Locate each line with the string "computer" in the listing below and copy it.

--- --- ---

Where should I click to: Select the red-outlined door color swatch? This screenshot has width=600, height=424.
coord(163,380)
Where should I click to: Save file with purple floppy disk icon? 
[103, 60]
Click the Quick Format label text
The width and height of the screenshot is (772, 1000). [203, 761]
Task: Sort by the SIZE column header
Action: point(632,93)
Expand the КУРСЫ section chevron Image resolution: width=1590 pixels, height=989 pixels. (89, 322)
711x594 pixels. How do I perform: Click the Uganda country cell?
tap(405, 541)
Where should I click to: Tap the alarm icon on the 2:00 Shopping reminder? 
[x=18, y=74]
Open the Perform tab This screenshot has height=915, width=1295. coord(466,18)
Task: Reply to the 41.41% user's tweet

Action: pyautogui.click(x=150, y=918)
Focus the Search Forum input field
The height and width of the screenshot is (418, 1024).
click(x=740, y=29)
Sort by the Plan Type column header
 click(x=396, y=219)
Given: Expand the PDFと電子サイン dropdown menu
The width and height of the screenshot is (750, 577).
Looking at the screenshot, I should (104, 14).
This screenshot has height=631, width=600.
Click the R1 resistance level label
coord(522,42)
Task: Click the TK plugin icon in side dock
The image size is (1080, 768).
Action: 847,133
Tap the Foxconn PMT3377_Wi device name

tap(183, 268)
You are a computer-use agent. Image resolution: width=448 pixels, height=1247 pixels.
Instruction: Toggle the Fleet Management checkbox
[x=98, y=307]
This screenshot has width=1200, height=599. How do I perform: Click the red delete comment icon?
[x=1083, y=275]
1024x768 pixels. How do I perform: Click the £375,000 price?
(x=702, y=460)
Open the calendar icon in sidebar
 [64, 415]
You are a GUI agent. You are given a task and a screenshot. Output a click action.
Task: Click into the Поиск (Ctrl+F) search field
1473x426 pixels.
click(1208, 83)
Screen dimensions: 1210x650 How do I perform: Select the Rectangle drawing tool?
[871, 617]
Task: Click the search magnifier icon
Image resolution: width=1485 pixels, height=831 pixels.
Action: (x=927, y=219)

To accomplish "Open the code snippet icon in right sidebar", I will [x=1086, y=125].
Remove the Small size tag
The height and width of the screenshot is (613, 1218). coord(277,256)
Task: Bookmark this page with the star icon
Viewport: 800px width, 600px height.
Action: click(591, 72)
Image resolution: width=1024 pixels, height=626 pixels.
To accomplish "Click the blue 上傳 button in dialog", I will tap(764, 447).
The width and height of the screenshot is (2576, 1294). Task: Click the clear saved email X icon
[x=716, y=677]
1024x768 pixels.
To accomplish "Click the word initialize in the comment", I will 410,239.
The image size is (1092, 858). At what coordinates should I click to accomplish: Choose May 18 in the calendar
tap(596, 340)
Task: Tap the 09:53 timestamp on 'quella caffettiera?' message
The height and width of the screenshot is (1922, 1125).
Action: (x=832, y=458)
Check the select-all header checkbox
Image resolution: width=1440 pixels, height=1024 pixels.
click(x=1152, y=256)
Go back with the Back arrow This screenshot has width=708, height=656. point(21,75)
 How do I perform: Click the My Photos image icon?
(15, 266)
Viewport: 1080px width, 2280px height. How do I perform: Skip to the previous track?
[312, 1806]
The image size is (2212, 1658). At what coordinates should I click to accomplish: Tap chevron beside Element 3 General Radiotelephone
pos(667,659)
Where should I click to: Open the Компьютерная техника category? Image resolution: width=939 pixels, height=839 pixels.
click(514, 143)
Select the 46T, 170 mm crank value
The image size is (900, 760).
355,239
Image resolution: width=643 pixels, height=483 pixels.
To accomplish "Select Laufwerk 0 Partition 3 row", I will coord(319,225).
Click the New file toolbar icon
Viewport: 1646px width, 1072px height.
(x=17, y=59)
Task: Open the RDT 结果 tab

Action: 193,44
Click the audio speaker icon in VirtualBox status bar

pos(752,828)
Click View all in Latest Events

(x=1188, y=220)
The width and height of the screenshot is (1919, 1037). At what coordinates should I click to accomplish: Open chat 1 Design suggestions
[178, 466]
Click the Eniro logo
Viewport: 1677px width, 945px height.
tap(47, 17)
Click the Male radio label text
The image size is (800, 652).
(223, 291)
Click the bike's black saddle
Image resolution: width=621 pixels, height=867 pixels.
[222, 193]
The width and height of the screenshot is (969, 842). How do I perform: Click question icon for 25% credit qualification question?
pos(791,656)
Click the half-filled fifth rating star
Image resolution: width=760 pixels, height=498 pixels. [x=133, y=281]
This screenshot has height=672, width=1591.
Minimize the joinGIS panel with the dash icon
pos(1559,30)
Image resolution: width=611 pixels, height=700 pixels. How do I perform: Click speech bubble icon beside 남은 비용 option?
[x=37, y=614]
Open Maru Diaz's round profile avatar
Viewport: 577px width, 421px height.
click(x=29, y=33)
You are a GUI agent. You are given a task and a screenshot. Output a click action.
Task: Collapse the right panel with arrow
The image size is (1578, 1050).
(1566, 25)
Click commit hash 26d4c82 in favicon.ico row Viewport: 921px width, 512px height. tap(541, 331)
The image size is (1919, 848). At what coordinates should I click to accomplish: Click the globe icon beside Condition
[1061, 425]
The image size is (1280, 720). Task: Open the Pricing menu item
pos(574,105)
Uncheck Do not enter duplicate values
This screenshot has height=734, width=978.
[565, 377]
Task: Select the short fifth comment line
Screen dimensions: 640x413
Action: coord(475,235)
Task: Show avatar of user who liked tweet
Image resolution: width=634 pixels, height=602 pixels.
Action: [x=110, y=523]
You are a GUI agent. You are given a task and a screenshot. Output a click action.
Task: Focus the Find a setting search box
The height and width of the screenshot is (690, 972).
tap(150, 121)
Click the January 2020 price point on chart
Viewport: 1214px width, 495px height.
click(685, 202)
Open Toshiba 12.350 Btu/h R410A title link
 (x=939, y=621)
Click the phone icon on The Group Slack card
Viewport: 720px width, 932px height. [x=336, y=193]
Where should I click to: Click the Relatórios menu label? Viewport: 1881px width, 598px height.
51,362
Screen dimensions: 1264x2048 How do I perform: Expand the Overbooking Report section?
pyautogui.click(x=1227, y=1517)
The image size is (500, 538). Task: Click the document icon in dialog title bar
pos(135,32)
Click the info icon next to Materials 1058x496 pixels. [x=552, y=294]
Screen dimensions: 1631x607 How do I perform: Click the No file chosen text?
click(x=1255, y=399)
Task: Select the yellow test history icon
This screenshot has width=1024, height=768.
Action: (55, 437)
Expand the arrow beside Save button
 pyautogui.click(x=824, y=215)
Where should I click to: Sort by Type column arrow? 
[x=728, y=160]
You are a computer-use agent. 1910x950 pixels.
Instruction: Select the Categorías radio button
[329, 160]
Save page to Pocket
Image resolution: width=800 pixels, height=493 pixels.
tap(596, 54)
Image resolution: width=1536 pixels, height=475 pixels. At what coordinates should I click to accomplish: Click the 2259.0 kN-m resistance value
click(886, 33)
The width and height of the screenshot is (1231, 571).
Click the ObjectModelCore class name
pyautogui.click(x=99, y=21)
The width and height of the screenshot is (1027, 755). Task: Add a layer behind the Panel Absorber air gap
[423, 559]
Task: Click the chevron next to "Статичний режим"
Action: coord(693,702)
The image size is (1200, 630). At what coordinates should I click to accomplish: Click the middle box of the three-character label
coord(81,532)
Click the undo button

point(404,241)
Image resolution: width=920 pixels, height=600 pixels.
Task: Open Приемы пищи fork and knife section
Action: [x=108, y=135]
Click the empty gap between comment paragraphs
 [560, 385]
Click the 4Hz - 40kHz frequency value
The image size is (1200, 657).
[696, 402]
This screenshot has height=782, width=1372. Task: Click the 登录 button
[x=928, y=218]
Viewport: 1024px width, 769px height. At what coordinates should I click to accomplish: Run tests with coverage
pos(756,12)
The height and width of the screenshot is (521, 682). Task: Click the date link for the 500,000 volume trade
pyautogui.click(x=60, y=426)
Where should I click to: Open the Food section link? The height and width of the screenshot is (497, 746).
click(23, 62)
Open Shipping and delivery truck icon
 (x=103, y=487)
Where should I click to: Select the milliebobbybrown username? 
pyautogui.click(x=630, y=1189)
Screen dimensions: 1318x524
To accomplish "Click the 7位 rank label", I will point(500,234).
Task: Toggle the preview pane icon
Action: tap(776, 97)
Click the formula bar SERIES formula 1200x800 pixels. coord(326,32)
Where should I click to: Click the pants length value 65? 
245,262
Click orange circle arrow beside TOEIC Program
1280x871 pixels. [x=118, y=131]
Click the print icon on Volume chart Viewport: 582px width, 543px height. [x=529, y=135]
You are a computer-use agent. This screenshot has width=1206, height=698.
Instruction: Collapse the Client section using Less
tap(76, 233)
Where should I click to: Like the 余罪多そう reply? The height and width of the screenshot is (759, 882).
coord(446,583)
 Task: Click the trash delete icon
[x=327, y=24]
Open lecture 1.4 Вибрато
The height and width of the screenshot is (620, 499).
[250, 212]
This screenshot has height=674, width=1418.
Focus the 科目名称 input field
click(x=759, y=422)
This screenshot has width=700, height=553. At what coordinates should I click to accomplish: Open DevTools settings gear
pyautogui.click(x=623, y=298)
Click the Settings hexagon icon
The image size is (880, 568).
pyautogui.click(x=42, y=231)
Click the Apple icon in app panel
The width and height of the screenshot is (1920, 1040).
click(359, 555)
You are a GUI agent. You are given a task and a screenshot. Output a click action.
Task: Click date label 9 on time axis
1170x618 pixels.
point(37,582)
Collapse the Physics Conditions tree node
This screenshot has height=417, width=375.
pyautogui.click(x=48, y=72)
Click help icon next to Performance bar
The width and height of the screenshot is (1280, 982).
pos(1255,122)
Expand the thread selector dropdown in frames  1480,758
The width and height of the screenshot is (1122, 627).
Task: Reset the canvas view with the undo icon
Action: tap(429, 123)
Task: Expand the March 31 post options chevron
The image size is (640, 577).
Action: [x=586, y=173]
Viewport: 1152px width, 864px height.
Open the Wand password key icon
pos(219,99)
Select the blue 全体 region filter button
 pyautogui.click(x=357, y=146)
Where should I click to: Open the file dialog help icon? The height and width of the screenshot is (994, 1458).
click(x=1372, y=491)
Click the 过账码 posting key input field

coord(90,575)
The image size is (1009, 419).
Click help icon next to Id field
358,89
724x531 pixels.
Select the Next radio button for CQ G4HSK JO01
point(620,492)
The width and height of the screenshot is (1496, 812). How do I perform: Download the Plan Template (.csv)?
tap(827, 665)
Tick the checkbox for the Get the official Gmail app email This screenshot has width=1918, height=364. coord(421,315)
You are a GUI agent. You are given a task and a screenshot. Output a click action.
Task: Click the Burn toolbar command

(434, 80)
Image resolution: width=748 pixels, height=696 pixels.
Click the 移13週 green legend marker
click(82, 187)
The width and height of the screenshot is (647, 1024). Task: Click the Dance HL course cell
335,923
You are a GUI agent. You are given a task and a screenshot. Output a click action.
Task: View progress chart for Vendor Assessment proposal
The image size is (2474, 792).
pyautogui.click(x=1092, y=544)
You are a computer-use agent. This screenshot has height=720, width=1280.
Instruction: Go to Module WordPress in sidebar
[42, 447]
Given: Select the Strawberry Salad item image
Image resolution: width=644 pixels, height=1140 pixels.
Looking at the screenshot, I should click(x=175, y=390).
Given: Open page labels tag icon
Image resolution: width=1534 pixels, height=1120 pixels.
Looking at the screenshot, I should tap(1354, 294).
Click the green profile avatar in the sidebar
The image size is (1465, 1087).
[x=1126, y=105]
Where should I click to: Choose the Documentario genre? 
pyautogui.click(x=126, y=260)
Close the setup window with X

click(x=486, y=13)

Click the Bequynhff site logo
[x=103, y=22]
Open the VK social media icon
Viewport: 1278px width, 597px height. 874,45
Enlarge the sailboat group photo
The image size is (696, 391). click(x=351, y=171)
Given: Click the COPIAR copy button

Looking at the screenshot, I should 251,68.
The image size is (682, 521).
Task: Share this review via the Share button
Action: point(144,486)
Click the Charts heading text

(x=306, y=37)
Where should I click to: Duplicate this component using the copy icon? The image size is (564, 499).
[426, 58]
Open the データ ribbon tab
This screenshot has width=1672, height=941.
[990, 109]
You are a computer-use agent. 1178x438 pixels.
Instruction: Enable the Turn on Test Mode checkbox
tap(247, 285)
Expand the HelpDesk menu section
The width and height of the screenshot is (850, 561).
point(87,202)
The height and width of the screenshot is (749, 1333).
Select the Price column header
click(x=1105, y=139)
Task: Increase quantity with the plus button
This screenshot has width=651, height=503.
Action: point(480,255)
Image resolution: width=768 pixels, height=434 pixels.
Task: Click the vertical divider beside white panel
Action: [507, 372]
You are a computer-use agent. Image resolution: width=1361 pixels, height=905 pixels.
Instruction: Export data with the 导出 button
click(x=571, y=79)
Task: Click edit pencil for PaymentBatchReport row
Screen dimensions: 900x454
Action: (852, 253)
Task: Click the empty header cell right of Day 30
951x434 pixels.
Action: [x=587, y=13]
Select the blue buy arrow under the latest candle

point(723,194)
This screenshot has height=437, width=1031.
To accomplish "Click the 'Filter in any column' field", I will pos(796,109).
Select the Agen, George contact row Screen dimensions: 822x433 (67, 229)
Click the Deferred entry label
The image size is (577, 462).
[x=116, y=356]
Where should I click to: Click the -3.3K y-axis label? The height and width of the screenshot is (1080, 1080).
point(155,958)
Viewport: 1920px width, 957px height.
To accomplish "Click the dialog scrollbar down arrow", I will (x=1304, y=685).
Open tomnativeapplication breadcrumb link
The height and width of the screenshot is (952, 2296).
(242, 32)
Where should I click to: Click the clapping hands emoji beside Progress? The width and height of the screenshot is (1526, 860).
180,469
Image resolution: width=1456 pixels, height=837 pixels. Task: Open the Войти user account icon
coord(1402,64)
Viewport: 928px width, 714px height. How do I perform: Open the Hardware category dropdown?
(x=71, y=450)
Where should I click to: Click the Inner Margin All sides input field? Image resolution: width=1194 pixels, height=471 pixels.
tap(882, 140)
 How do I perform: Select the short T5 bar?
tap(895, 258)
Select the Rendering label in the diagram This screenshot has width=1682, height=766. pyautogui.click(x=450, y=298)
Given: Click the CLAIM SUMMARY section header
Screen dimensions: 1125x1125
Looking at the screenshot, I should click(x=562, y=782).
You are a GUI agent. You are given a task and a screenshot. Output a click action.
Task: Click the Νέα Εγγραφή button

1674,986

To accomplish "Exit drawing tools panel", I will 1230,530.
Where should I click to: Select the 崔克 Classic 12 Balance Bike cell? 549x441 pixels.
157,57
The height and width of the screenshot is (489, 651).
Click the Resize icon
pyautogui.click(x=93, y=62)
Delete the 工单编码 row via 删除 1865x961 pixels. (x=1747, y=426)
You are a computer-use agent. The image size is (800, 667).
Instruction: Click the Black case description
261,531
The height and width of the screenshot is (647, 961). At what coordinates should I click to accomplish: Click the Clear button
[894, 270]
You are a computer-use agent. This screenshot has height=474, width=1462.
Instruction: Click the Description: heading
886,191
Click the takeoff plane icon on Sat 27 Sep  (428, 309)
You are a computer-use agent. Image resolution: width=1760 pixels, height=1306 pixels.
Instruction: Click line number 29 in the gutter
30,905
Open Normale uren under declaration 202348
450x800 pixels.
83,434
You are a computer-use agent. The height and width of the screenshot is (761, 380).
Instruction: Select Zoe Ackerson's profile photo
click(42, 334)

--- --- ---

Task answer:
You are a computer-use agent. Image resolution: width=448 pixels, height=1247 pixels.
You are a computer-use agent. 1910x950 pixels.
You are a computer-use agent. This screenshot has width=1206, height=698.
You are a computer-use agent. This screenshot has height=720, width=1280.
You are a computer-use agent. 1178x438 pixels.
You are a computer-use agent. Image resolution: width=1361 pixels, height=905 pixels.
You are a computer-use agent. The image size is (800, 667).
You are a computer-use agent. This screenshot has height=474, width=1462.
You are a computer-use agent. Image resolution: width=1760 pixels, height=1306 pixels.
You are a computer-use agent. The height and width of the screenshot is (761, 380).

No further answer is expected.